Rows from a dataset:
+-------+

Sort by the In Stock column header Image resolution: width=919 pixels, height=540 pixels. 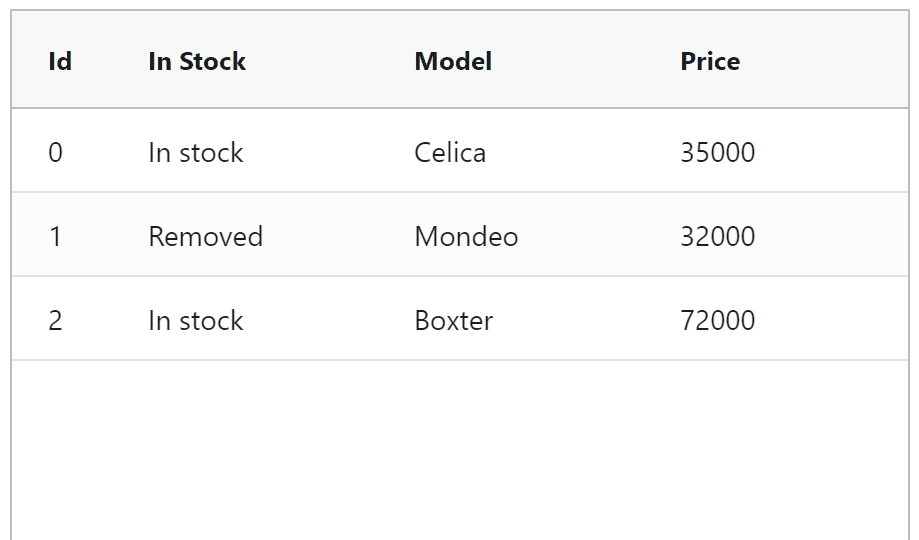coord(197,61)
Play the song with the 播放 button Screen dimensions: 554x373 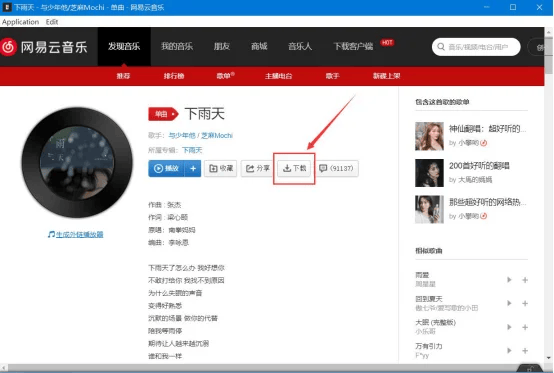point(166,168)
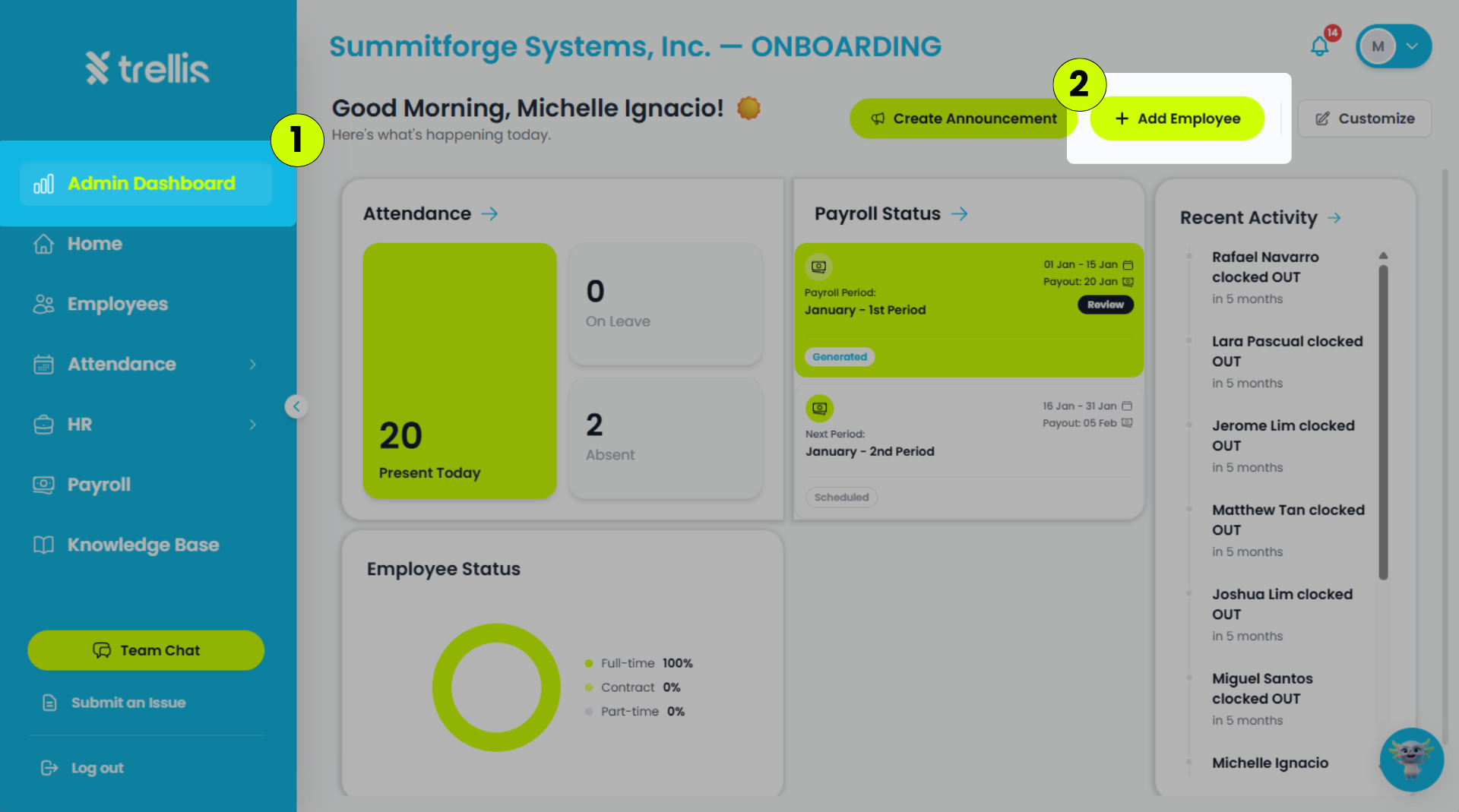Collapse the sidebar with the chevron button
This screenshot has height=812, width=1459.
coord(296,406)
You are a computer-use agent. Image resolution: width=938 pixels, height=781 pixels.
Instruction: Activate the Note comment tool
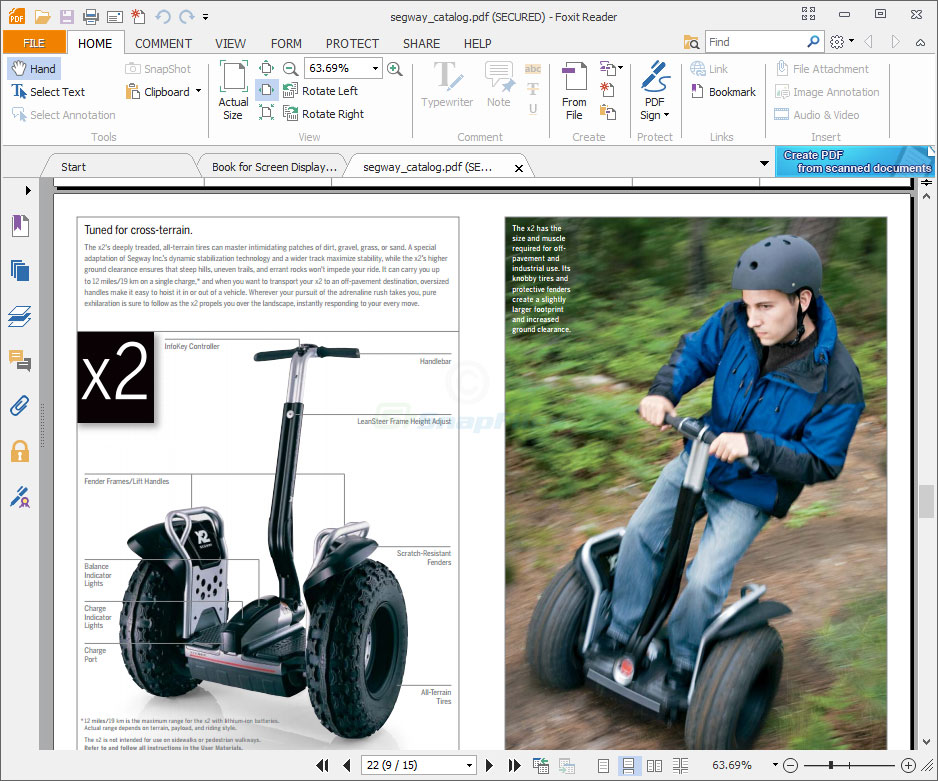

+-------+

• **DIRECTIONS**: Copy the entries word for word, starting at the line that contains "You are a computer-use" and continuing through the end of the entries. Leave out the pictures.

• **WRITTEN RESPONSE**:
You are a computer-use agent. Image resolution: width=938 pixels, height=781 pixels.
Instruction: Activate the Note comment tool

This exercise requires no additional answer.